Brief =>
Below are some records. Return exactly the lines from the one containing "Focus the 请输入电影名" through the one containing "The image size is (1025, 742).", both included, and only those.

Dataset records
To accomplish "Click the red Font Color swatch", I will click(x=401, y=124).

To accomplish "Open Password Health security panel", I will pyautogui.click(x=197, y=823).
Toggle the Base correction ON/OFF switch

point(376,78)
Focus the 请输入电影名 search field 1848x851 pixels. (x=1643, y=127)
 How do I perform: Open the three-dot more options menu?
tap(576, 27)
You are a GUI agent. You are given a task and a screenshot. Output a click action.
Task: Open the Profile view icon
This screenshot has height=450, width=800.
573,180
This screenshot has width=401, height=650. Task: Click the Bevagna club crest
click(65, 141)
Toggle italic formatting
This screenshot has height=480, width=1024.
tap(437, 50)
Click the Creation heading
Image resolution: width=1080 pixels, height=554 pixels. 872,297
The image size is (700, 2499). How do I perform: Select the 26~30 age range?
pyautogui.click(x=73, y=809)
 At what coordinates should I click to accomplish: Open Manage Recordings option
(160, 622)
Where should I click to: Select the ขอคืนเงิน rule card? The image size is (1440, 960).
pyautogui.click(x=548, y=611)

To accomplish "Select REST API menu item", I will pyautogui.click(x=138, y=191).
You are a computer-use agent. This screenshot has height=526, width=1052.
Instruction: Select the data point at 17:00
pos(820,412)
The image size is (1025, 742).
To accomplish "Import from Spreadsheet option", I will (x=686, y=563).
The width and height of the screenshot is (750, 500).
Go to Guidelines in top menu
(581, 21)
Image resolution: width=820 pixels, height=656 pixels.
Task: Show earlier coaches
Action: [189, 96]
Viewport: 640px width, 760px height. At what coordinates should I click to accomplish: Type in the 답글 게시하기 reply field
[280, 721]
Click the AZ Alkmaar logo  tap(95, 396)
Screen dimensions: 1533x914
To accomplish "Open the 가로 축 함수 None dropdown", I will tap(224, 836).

Output of the exercise =>
Focus the 请输入电影名 search field 1848x851 pixels. (x=1643, y=127)
 How do I perform: Open the three-dot more options menu?
tap(576, 27)
You are a GUI agent. You are given a task and a screenshot. Output a click action.
Task: Open the Profile view icon
This screenshot has height=450, width=800.
573,180
This screenshot has width=401, height=650. Task: Click the Bevagna club crest
click(65, 141)
Toggle italic formatting
This screenshot has height=480, width=1024.
tap(437, 50)
Click the Creation heading
Image resolution: width=1080 pixels, height=554 pixels. 872,297
The image size is (700, 2499). How do I perform: Select the 26~30 age range?
pyautogui.click(x=73, y=809)
 At what coordinates should I click to accomplish: Open Manage Recordings option
(160, 622)
Where should I click to: Select the ขอคืนเงิน rule card? The image size is (1440, 960).
pyautogui.click(x=548, y=611)

To accomplish "Select REST API menu item", I will pyautogui.click(x=138, y=191).
You are a computer-use agent. This screenshot has height=526, width=1052.
Instruction: Select the data point at 17:00
pos(820,412)
The image size is (1025, 742).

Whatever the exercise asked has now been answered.